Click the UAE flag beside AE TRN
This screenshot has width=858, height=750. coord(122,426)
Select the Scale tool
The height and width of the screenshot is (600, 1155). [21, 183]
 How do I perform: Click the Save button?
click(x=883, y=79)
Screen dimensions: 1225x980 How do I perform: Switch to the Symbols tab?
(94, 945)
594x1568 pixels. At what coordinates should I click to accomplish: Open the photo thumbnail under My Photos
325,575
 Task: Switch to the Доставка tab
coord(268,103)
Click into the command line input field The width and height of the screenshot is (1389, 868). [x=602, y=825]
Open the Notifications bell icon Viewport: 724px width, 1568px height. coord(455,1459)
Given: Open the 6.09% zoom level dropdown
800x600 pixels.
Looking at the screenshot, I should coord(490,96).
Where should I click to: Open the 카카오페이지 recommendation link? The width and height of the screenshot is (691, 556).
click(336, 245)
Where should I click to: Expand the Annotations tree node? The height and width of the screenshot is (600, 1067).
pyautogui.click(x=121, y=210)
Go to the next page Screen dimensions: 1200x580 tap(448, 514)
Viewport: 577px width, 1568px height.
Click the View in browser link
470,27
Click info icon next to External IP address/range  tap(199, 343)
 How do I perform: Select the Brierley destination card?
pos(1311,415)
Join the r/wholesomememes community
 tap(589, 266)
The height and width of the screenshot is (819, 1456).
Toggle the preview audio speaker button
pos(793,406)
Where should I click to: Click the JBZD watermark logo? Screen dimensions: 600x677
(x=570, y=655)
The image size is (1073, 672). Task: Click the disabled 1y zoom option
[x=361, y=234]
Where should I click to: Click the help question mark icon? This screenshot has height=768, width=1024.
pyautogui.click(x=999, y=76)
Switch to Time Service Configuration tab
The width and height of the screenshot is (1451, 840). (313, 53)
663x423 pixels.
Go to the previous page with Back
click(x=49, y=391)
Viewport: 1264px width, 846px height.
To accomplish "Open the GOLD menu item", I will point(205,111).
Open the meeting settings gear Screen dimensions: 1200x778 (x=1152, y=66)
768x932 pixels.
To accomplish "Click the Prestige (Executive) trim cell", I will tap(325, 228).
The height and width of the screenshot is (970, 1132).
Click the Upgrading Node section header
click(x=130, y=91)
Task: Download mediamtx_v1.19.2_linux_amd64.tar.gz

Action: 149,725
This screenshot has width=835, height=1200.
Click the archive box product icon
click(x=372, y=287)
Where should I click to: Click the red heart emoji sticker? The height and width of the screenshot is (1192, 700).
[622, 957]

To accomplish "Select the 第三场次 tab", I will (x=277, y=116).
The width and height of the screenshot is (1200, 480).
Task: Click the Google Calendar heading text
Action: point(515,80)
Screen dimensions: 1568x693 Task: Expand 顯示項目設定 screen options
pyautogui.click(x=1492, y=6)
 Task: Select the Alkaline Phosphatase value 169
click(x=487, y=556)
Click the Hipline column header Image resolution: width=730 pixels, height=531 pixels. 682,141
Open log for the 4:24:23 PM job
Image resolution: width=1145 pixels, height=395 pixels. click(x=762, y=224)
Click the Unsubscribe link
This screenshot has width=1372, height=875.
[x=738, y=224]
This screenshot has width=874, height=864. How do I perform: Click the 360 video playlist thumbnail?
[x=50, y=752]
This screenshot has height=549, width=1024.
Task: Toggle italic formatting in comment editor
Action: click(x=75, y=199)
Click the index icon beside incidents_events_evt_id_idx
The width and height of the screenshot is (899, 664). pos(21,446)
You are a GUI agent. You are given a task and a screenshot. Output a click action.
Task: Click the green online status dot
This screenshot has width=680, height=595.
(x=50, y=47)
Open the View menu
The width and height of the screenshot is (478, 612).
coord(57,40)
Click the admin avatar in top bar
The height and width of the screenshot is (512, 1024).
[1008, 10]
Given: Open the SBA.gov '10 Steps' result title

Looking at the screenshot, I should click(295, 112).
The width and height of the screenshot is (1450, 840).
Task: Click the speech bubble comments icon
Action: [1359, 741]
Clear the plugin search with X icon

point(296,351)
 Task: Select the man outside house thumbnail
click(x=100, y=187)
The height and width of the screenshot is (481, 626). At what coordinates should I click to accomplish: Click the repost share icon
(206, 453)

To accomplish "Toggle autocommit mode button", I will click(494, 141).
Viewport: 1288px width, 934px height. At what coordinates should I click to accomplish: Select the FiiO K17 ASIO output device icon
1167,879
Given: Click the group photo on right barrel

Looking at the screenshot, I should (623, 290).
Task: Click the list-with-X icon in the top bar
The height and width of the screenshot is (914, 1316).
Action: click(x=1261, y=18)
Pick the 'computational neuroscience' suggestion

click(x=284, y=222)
= = =
- **EXERCISE**
Take from the listing above each line that contains the string "next".

- **WRITTEN RESPONSE**
Go to the next page Screen dimensions: 1200x580 tap(448, 514)
Click info icon next to External IP address/range  tap(199, 343)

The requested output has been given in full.